After a sleep in till 10am decided to take a stroll to the Bridge and look around the town, market, railway station on to the Bridge over the river Kwai. You can walk over the bridge. There are side platforms to stand on should train comes through.
The iron railway bridge resting over the River Kwai in Kanchanaburi was made famous the world over in 1957 when the ‘The Bridge on the River Kwai’ was released, and more recently by the 2013 screen adaption of ‘The Railway Man’.
The original, two and a half hour film depicted British soldiers during World War Two taken captive by the Japanese, and their struggle to build a bridge for the Burma-Siam ‘Death’ Railway. The bridge that draws thousands of tourists to Kanchanaburi every year is not actually the bridge from the film.
Thailand faced a problem when tourists started turning up looking for the bridge in question. The original was bombed and a wooden one erected upstream and deep in the jungle. There was a second bridge, about 100 metres from the iron railway bridge of today, that was easier to access from the town, and so to please the tourists, and make life easier for everyone, the Thai’s renamed the river underneath the second bridge from the Mae Klong to Khwae Yai. Khwae Yai with English pronunciation, the word has ended up as ‘Kwai’, which actually means buffalo in Thai.
The current metal bridge was built after the war, only the remnants of the original wooden bridge built by the POW’s remains and is in the grounds of the Thai War Museum.
The JEATH War Museum is located 2-300 meters from the current the bridge. The museum holds many artefacts from the 2nd world war period however also includes some history and exhibits of all Thai conflicts over the centuries. Very modest entry fee and well worth a look. JEATH means Japanese, English, Australian, American, Thai and Holland.

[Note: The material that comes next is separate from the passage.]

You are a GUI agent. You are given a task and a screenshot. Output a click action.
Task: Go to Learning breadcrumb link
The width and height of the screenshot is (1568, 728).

In the centre of Kanchanaburi town there is a simple memorial and a large, well maintained war cemetery. This is the main prisoners of war cemetery for victims of Japanese imprisonment during World War Two, with most of those held captive dying from malnutrition or disease. When walking around the 6,900 graves you will seem mostly Australian, British and Dutch names, as Americans who died here were repatriated. This is a sobering place, but one with a lot of history.
The prices here are very cheap by Australian standards, meals costing around $3-4 and accommodation around A$38pn.